Disclaimer: Don't own any of that stuff you see there. Yeah, all that. Not mine.

AN: I originally wrote this for a college essay. *laughs* I'm terrible at that kind of thing. For dana, who asked that this be posted.


It was always raining.

A half-working streetlight flickered overhead, sporadically humming as the orange bulb drunkenly wavered, shadows dancing across the sidewalk and buildings with each dull flash. Rain drove down from above, collecting in the gutters as it whooshed into the sewers, forming lakes on the roadsides that flew with each car that drove through the large seas, and in the alleyways, which were always flooded on stormy nights such as these. Little light shone down on the street, as heavy clouds blanketed the skies, crying for an an unknown wrong, punishing the mortals below.

It had rained on his funeral, despite what others had said.

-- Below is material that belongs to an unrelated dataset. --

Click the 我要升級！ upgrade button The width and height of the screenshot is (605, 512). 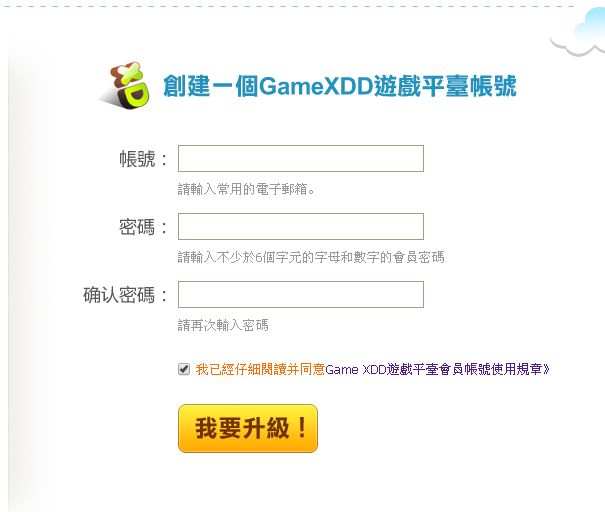point(248,428)
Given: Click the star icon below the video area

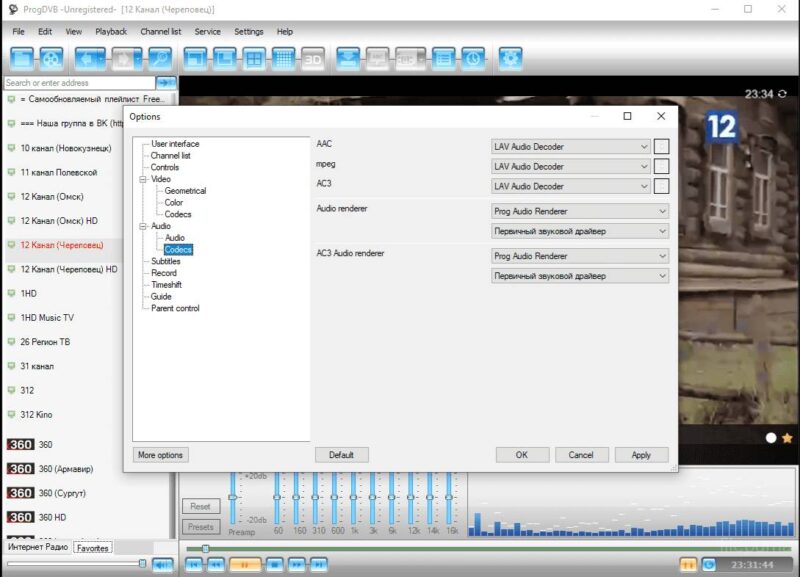Looking at the screenshot, I should (x=786, y=438).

I was always useless on nights such as these, when the heavens – if I had believed in them, that is – punished me for past doings that I strove every day to correct. To no avail, of course, otherwise it would rain no longer. All that I could do was turn up my collar and slosh through the puddles with an agitated growl and curse for anything that got in my way.

I hated the rain.

The light flickered out again, sighing as it died for good, and something glinted in my peripheral vision. Stopping, I lifted my head slightly. To my left was a shaded alleyway, nearly pitch-black from the disagreeable weather. Poking out of the shadows was a glass bottle, diluted alcohol dripping out of the open neck. I could go in there and give up: shrug off all my responsibilities and expectations and live however I wanted, forget the consequences. Or I could continue onwards and continue my life, my struggle to repent for all the lives I had ruined.

I was useless in the rain.

I looked at my hands – my life-stealing hands – and clenched them. It was tempting to surrender to the unknown and allow myself to be forgotten. Perhaps then I would also be released by my past sins, and allowed to live. A terrible life, sure, but one that would be my all. But how could I also let down those expectant on me? I did not have a spouse or children, but there were people reliant on me. They expected me to do the right thing, and I couldn't bear to let them down.

The skies never cried in the desert; the bodies did all the weeping for them.

I could still remember their faces, the people I had killed. We were all innocents in that war, until we had murdered. A little girl had been killed and it drew two violent sides together, screaming and biting for payment in blood. I had been a casualty and a survivor, a sinner and a saint. The victim and the warrior. But that meant I couldn't forget the dead, either.

It was always raining.

Slowly, reluctantly, I turned away from the alleyway and its half-exposed bottle, resisting the siren's song that urged to turn around and run back to a coward's way out. It was not my way to go. I had other plans in store, and if I needed to bear with my personal nightmares a little longer, then I would. People were waiting on me, and I could not ask them to keep patient any longer.

It was always raining for me, but above the clouds, it shined.